Jérôme Tagger, Head of Research at the European Social Investment Forum (Eurosif), answers this week's 101 on socially responsible investment (SRI)

1-What defines a socially responsible investment? Is it fundamentally different from a traditional investment in an equity or fixed income fund?

Socially Responsible Investment (SRI) combines investors' financial objectives with their concerns about Environmental, Ethical, Social and Governance (ESG) issues. The reasons why investors decide to invest 'responsibly' may vary from one investor to the next. Where the emphasis is placed on ethics or sustainable development issues, one's approach may be described as value-based, whereas when the primary focus is set on financial return, the usual terminology is shareholder value-based. In most cases, investors find their motivation is a mix of both.

Contrary to popular belief, socially responsible investors are not ready to relinquish returns. For many, taking into account ESG issues is an essential part of their risk management process. In that sense, SRI is only different from traditional investment in that it takes a broader view on the scope of investment and its impact on the behaviour of companies invested in.

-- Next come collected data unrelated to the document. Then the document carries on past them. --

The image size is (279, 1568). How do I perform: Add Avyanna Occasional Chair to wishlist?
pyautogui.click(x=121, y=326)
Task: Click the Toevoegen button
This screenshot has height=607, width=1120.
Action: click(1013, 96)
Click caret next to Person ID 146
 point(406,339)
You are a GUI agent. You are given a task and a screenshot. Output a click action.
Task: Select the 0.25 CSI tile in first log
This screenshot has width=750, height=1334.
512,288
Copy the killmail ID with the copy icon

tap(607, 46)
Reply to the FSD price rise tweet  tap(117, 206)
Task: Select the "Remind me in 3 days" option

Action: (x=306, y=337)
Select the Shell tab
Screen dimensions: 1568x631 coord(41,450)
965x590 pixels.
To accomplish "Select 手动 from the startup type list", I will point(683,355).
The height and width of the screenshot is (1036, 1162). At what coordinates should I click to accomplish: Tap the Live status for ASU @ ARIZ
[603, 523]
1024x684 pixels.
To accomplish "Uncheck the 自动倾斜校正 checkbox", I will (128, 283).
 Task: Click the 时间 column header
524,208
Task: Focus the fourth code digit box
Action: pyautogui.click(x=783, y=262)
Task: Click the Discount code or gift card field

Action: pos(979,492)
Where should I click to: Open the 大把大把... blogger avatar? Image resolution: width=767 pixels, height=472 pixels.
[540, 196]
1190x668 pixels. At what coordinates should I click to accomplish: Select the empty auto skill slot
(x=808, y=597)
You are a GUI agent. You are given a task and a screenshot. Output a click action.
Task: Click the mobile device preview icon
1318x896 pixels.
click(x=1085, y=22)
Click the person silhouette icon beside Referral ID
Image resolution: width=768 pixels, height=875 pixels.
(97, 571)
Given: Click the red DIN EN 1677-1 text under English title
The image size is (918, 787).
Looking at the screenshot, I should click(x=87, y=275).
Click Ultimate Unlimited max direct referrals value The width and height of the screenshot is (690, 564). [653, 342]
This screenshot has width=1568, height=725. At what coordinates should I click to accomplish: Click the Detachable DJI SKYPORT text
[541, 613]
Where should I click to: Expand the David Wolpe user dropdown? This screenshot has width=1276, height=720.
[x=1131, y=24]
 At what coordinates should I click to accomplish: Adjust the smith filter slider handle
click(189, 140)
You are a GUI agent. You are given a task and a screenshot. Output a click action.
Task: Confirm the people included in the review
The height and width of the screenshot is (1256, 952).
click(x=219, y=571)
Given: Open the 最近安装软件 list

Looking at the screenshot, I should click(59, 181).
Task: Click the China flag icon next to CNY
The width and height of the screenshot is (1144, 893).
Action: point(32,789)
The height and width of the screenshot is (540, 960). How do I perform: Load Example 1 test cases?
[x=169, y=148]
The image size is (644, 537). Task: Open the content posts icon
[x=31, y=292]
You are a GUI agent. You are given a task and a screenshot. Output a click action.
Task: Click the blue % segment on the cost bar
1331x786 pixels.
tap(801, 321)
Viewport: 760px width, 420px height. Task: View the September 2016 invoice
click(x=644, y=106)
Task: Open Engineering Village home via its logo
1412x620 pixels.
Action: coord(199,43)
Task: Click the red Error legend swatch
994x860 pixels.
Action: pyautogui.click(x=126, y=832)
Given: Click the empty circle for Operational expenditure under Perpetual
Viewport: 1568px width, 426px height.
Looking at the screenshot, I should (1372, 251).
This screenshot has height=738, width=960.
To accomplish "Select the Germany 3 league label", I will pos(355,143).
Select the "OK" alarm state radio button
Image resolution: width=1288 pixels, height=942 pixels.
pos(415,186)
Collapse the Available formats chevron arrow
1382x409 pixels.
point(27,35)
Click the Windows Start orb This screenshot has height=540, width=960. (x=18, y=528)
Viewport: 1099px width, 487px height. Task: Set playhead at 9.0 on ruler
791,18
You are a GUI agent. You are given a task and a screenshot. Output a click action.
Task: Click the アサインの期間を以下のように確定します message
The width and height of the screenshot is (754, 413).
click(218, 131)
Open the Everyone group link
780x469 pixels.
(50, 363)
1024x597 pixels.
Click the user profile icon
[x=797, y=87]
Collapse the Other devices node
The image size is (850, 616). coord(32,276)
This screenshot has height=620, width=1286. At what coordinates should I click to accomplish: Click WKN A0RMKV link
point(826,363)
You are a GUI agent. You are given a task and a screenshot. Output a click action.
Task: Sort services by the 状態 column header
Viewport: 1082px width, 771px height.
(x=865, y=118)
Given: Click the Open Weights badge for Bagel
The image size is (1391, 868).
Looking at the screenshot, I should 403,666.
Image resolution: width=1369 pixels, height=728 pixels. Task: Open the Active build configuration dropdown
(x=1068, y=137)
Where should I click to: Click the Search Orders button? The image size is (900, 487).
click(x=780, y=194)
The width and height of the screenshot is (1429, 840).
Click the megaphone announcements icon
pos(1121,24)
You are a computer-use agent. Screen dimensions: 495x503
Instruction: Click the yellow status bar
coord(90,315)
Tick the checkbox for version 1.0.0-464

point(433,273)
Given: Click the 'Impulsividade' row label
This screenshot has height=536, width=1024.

The available investment vehicles (funds or mandates, index or active, equity or fixed income, etc.) are the same for both SRI and traditional investments.

2-What are the most common approaches to SRI, i.e. how can it be performed?

Investors may either include ESG criteria as a part of their investment selection process, or use their rights has shareholders to influence company behaviour with regards to ESG issues.

Common approaches include:
  • Negative screening: this consists of barring investment in certain companies, sectors or countries based on ESG criteria. This is common practice among retail funds.
  • Positive screening: the preselection, within a given investment universe, of company stocks that perform best against a defined set of sustainability or ESG criteria. This performance is measured by dedicated ratings. Its most common form is called best-in-class: it aims at maintaining sector balance within a given index. Best-in-class is very popular in continental Europe.
  • Integration: the inclusion of ESG associated risk as part of traditional financial analysis. This is a growing practice amongst fund management houses.
  • Engagement: influencing corporate policy by virtue of the position as an investor and the associated rights. Engagement does not seek to influence the stock selection process. Rather, it allows the investor to dialogue with the investee company in order to tackle selected ESG issues. Engagement is popular among UK institutional investors and has existed traditionally around issues of Corporate Governance. It is now also common for institutional investors to collaborate on their engagement activities in order to have more clout and save costs.
  • Voting: using the opportunity given at annual general meetings to cast votes on the proposed resolutions.

Additionally, it is important to note that these approaches are not mutually exclusive, but rather complementary as they seek to address ESG issues at different moments in the life cycle of an investment.

3-From an institutional viewpoint, what are the main reasons for investing in a SRI fund or mandate?

While institutional investors are generally constrained by fiduciary duty, growing regulations across Europe, particularly for pension funds, encourage them to look at ESG issues. Indeed, their dimension as long-term risks or value drivers is increasingly being recognised by the investment community. This suggests that fiduciary duty could actually require investors to become "responsible" investors.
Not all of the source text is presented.